Now that we are settled, we can start talking. Somewhere between the band moving through “Ma fi sia pa won,” “sukusuku sabadibo,” “ade ori okin” and “pakuru m oko jo daada,” waiters weaving through the crowd with trays of small chops that are sometimes big chops, a problem quietly presents itself. You are trying to focus. Maybe you are in the middle of a conversation. Maybe you are calculating whether it is socially acceptable to eat amala immediately after ofada and still go ahead with a bottle of Budweiser. Maybe you are straining to hear the MC announce that one Uber-type Corolla is blocking a top-of-the range SUV outside.

Credit: Nanobana

Then someone sits across from you, and suddenly the laws of concentration begin to wobble and fumble. Watermelon-sized breasts, barely contained, threaten to spill forward like they have somewhere urgent to go. You could be excused to think some are detachable or inclined towards secession. You look away out of second-hand embarrassment, only to discover that this is not an isolated event. Left, right and centre, table after table, there are women who appear convinced that their breasts are Iboobsprofen, an analgesic, prescribed for the very headaches they might cause.

There is a rhythm to it. The bigger the mounds, the more determined they seem to heave. Rising, swelling, falling in soft waves like they are part of the live band and not subject to the usual rules of discretion. Back when plunging necklines became the rage, the cleavage was the headline act. It annoyed plenty of people at the time. These days, the cleavage feels almost quaint.

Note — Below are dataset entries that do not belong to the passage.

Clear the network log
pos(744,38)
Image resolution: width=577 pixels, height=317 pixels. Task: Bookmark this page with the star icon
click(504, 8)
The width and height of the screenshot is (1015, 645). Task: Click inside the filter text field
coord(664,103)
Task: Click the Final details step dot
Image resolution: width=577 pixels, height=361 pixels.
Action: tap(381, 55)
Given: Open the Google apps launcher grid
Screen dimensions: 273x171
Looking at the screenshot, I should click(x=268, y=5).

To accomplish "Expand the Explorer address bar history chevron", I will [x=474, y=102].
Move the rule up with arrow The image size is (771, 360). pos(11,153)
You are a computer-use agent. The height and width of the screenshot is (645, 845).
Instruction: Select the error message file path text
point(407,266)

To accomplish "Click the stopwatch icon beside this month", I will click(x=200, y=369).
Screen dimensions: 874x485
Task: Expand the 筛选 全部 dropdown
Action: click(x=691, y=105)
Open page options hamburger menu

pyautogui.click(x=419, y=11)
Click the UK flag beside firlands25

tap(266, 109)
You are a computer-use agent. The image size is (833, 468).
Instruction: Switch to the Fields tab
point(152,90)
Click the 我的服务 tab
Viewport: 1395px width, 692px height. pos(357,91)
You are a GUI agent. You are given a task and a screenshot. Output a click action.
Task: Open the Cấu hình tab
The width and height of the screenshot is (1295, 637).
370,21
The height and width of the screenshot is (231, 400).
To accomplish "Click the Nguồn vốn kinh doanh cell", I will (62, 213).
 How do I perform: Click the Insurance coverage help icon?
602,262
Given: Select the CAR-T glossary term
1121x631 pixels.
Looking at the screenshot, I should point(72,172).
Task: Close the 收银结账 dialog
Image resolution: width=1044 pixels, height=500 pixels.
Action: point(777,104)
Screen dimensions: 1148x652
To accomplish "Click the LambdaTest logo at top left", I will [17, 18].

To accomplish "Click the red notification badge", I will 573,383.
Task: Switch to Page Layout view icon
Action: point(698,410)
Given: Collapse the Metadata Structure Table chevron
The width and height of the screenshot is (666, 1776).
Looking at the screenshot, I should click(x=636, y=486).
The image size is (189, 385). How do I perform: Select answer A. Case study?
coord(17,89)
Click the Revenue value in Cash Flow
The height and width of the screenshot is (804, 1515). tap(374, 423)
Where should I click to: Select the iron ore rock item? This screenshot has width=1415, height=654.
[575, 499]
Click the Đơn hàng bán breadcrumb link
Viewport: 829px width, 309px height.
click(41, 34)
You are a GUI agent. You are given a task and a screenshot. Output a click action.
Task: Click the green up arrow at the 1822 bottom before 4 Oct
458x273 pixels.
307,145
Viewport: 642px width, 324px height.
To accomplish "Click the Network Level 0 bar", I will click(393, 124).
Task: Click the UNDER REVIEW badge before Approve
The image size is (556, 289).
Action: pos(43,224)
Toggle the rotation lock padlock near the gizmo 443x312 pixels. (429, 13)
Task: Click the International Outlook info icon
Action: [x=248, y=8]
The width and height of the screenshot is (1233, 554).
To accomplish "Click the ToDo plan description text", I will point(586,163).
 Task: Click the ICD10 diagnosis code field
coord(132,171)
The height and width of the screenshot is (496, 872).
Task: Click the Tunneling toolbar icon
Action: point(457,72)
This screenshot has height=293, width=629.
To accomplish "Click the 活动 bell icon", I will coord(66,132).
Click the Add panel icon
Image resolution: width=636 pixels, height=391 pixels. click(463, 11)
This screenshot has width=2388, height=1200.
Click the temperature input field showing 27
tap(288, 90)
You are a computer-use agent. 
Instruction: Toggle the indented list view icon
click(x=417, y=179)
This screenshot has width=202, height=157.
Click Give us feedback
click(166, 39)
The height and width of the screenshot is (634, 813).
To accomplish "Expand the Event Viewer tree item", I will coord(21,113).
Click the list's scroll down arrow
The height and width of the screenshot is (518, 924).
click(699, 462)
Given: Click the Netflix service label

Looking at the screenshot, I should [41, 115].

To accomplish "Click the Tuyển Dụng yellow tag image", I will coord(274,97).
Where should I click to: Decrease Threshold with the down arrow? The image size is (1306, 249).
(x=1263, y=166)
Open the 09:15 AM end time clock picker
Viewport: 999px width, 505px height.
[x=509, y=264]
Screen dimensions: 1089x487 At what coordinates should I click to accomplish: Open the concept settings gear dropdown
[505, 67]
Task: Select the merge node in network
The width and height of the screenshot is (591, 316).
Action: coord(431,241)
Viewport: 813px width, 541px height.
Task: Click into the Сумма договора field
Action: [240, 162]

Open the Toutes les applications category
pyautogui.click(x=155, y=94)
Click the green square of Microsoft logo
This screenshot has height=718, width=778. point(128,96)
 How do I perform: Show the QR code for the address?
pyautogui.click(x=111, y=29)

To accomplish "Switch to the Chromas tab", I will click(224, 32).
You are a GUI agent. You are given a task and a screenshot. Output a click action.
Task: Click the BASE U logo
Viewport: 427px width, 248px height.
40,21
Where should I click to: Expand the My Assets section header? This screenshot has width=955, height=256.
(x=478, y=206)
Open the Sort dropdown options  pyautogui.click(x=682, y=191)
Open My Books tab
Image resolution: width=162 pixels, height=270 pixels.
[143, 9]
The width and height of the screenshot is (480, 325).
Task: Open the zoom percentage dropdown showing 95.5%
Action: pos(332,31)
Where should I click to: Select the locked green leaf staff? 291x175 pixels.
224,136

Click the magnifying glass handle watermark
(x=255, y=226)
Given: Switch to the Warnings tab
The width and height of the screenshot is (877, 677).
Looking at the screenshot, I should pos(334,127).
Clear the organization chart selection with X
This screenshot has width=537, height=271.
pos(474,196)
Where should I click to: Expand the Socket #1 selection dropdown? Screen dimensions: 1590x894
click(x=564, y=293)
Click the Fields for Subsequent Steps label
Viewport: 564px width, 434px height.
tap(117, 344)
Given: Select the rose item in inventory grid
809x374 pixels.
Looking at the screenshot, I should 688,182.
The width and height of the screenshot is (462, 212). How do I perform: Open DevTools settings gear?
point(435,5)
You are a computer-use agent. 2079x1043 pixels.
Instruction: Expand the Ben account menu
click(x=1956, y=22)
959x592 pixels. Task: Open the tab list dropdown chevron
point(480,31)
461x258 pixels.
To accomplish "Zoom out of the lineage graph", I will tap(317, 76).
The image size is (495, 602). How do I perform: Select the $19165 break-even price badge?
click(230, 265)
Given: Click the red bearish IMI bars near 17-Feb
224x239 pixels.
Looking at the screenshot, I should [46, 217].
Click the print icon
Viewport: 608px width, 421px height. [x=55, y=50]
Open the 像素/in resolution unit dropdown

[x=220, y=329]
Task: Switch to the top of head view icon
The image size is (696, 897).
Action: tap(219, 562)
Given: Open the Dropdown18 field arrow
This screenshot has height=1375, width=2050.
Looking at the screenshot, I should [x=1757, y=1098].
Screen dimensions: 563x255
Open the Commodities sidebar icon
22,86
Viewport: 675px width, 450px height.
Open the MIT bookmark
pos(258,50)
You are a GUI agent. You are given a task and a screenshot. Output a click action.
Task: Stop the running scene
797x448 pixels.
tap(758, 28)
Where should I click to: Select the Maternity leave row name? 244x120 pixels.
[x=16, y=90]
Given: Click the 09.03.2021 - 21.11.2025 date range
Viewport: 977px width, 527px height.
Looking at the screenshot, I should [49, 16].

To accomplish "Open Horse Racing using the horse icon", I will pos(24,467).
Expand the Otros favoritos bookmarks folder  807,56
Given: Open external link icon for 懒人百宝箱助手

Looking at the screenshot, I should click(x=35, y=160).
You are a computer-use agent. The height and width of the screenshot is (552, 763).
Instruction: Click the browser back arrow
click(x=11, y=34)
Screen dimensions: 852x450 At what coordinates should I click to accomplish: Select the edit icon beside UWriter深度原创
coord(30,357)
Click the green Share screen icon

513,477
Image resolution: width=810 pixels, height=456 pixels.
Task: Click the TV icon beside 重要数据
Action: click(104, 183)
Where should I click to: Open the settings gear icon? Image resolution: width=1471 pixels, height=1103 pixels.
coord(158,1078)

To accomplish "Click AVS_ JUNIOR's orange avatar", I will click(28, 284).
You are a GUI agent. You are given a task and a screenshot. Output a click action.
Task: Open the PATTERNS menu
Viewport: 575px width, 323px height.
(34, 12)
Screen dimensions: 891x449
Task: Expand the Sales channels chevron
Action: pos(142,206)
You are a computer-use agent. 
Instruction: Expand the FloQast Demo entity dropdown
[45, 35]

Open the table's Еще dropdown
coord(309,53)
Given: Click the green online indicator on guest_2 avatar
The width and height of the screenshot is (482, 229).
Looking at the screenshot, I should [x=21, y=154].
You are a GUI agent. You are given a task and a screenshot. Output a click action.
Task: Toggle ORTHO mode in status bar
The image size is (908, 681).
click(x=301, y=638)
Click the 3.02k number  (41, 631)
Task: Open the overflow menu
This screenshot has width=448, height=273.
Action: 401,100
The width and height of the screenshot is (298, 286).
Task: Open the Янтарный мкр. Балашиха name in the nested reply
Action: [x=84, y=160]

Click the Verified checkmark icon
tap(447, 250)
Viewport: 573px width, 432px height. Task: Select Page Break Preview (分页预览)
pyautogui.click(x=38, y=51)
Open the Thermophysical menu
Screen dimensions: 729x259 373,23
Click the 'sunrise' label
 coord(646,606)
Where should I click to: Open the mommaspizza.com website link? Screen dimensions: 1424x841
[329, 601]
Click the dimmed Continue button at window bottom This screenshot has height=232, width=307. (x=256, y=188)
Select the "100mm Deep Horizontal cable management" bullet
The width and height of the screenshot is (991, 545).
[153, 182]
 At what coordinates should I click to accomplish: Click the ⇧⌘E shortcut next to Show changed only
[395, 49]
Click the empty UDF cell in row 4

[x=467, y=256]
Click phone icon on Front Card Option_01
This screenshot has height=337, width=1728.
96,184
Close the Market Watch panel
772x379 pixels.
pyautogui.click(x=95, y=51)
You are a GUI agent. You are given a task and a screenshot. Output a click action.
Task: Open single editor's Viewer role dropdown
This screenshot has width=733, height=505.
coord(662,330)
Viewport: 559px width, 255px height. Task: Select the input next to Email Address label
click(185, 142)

Nobody, except a committed hornball, would give the cleavage more than one second of attention when everything short of the areola and teat is already public appearance.

 

Have Owambes Taken the Battle for the Lowest Neckline Too Far?
Credit: Nano Banana

The plunging neckline has not just evolved. It has quietly retired. What has taken its place is something closer to surrender and it did not happen in isolation. Social media has poured petrol on the whole affair. Instagram, TikTok, Snapchat have all turned parties into performance stages. Owanbe is no longer just a gathering. It is now content. Angles are considered. Lighting is negotiated. Outfits are selected not only for the room, but for the camera that will carry them far beyond it. The reward system is instant and addictive. Likes, comments, shares, reposts, admiration from strangers.

In that kind of economy, subtlety does not cut it. Suggestion is too quiet. What wins is what stops the scroll; state-of-the-tart, let’s say. What wins is spectacle.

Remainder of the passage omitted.